*THE PROBLEM*. Nothing but the lines from the one containing "Where should I" through the end of the entries below should appear in your answer, transcribed exactly; please drop the pictures.

*STUDY MATERIAL*.

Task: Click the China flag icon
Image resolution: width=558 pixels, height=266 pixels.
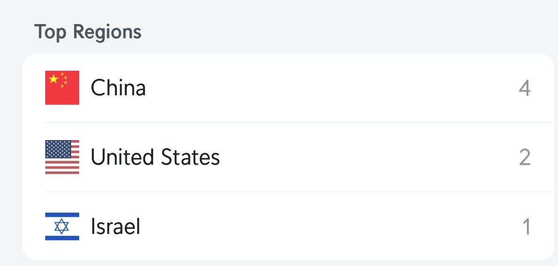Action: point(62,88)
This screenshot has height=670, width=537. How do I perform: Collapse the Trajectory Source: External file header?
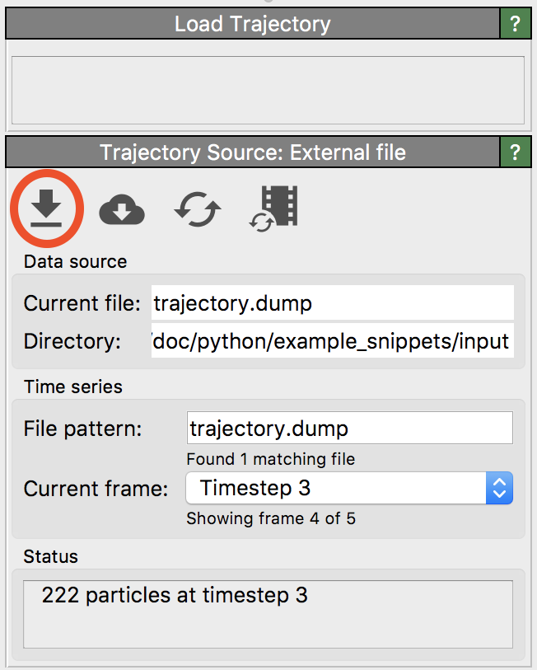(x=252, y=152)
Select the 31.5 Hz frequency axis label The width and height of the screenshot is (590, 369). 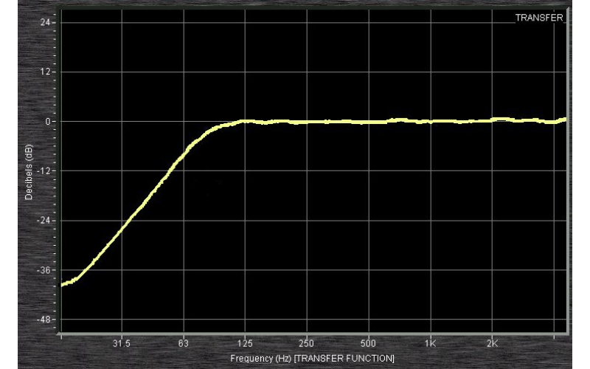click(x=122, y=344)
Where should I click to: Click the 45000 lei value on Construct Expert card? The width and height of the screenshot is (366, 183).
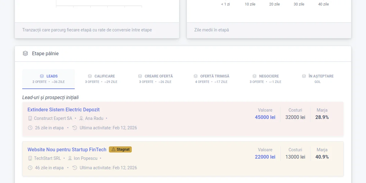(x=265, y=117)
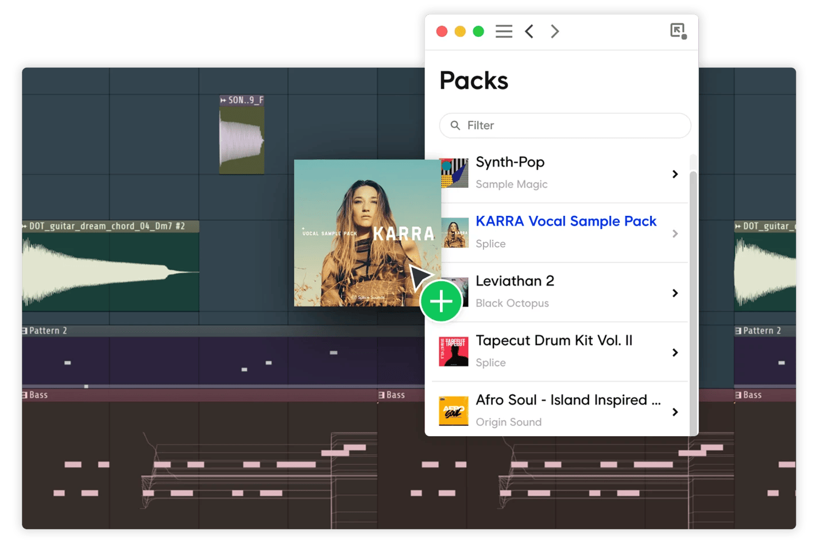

*REPLY TO THE EXERCISE*.
Where should I click to: Click the 45000 lei value on Construct Expert card? The width and height of the screenshot is (366, 183).
(x=265, y=117)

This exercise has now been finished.